Which brings me to the short side of the trade – oil.
The oil short is simple. If economic activity slows, oil demand slows. With oil prices already printing above $80, there is plenty of downside in that scenario.
Crude oil always reacts more negatively to an economic slowdown than natural gas. That would be doubly the case this year if it is accompanied by cold weather.
Meanwhile the upside on oil if the economic slowdown thesis doesn’t play out is far more limited than natural gas.
Don’t Hold Your Breath On Supply
The other thing that you always have to worry about with natural gas is supply. But for the moment I think you can put those concerns aside.
There are just too many dis-incentivizes to increasing production right now.
First, back to the futures curve.
That backwardation is not encouraging more production. While front month economics look stellar, prices swoon out even a few months. If you bring on a new well now, you are doing it at $4 expectation, not $5.
As a producer you’ve been hit with years of disappointment. The price always comes down. The curve is just backing up what you already know.
There are other headwinds. Producers need to look environmentally friendly. They need to appease shareholders that are demanding a return of their cash.
In this kind of environment, you need a curve with a whole lot of optimism – not pessimism – to entice more drilling.
A Simple Bet
This is a pretty simple trade. I think natural gas has more upside and less downside than oil over the next 4-6 months.

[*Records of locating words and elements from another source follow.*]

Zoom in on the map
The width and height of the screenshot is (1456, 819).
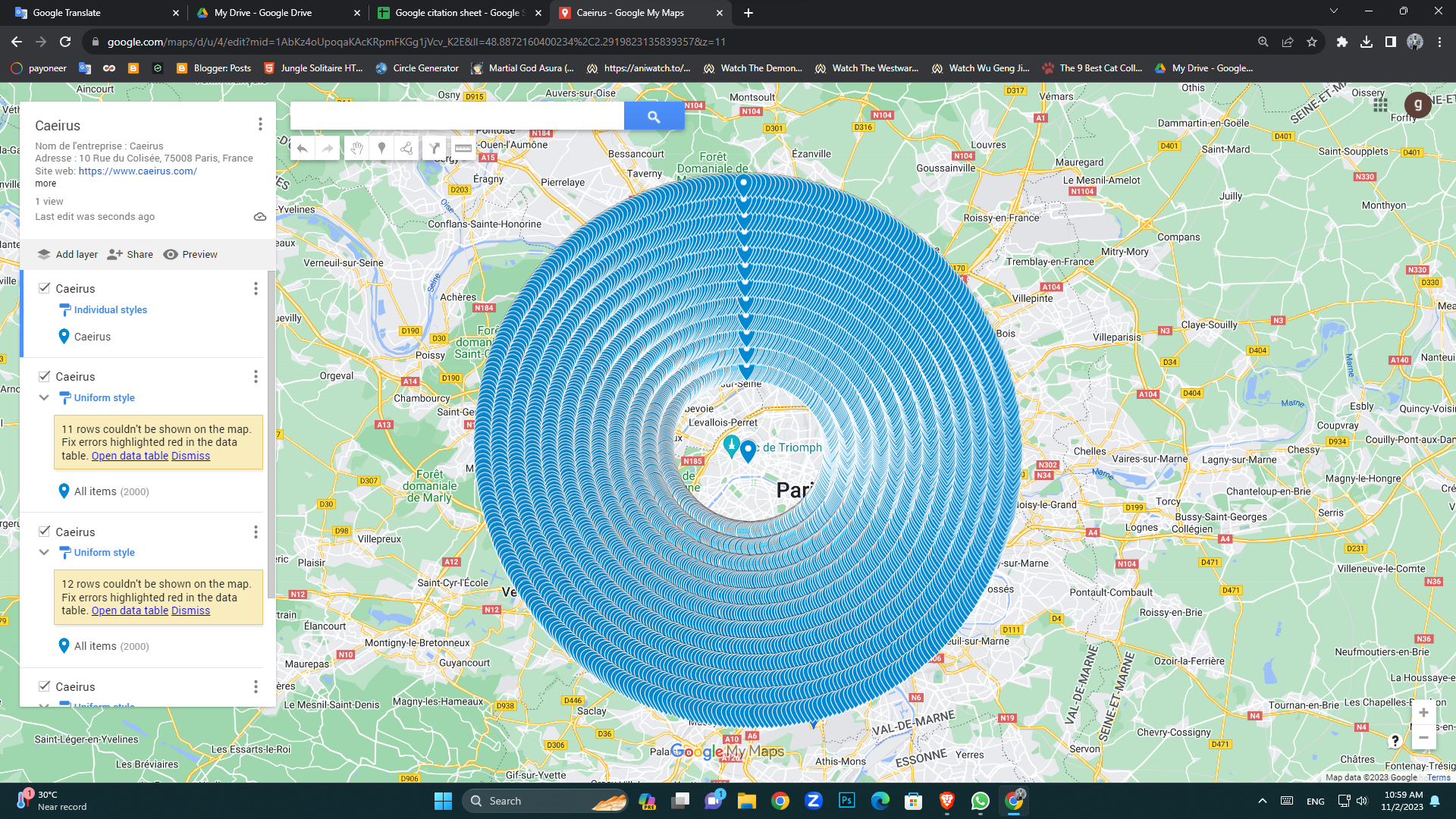click(x=1423, y=712)
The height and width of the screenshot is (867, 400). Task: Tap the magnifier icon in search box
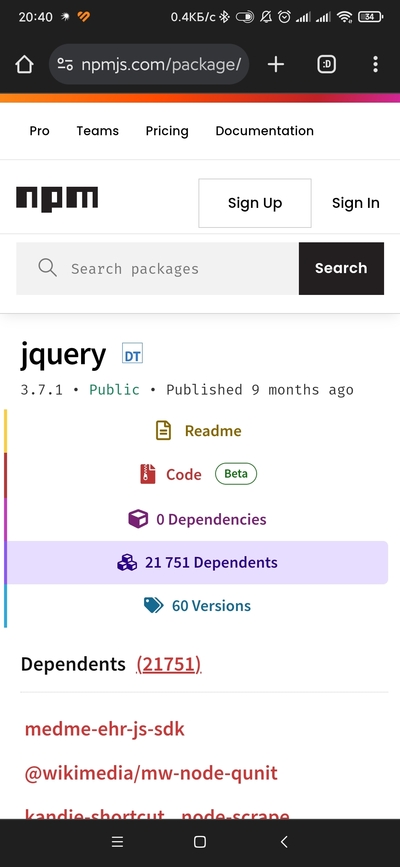[48, 268]
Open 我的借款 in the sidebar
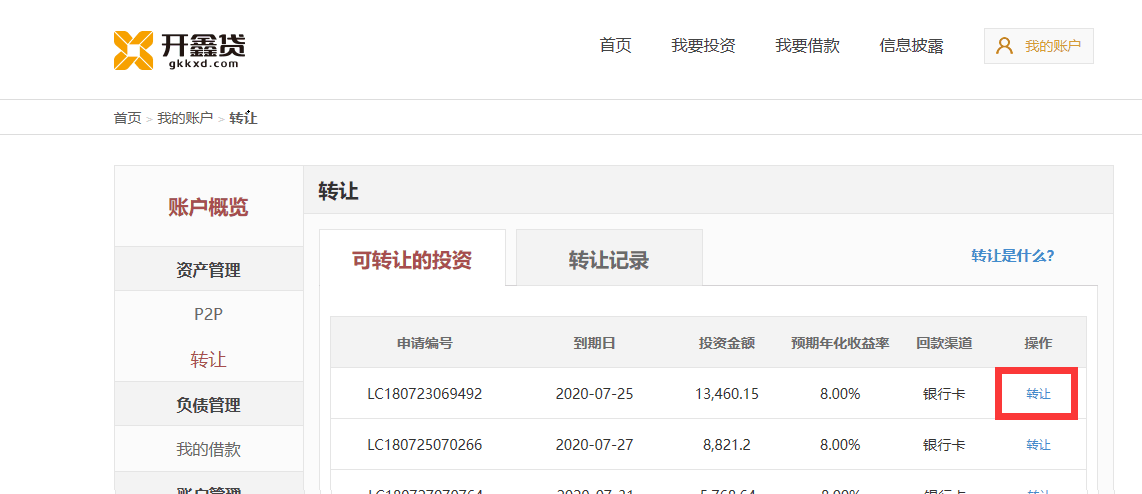This screenshot has width=1142, height=494. [208, 449]
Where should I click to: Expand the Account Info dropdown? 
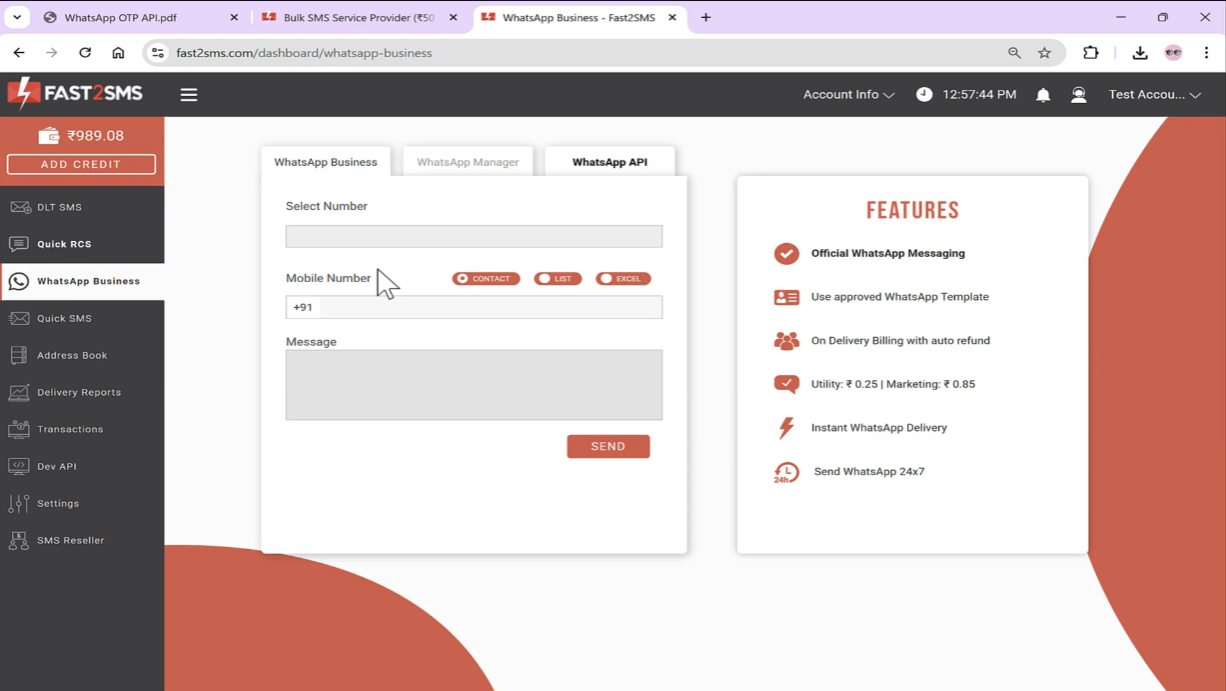click(848, 95)
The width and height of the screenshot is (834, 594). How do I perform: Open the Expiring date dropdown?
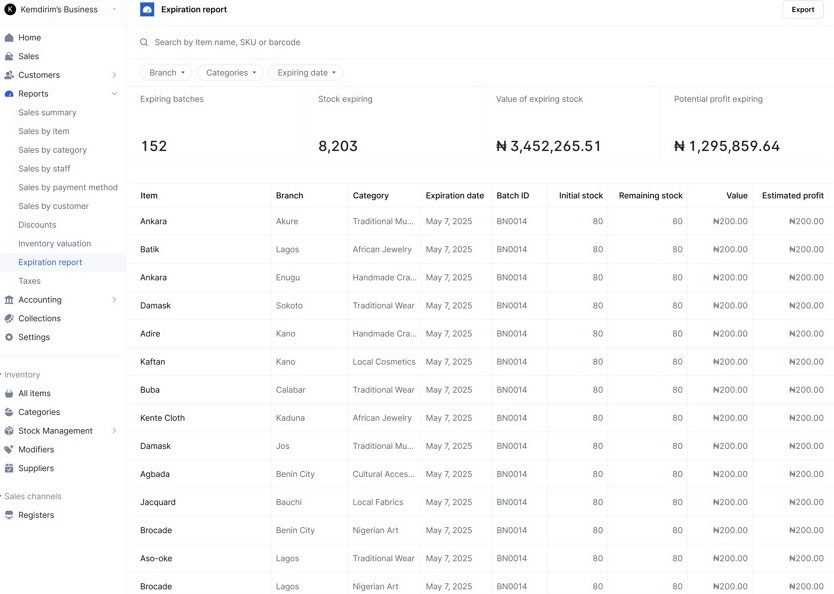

I’m not saying that higher natural gas prices are a sure thing. That is exactly why I am not just going long UNG and calling it a day.
We have a front month gas contract that is a tad under $5. At that level, things could go wrong. But the most likely thing to go wrong – the economy – would go even more wrong for oil.
It’s a paired trade.
Ideally the best of all worlds is the next six months where natgas prices move up, and oil prices go down. But even a nice little move up of that natgas futures curve–as we step through winter– will hopefully create a spike to sell into.
But if we do have an economic downturn or a COVID resurgence, the USO short really gives this trade some juice.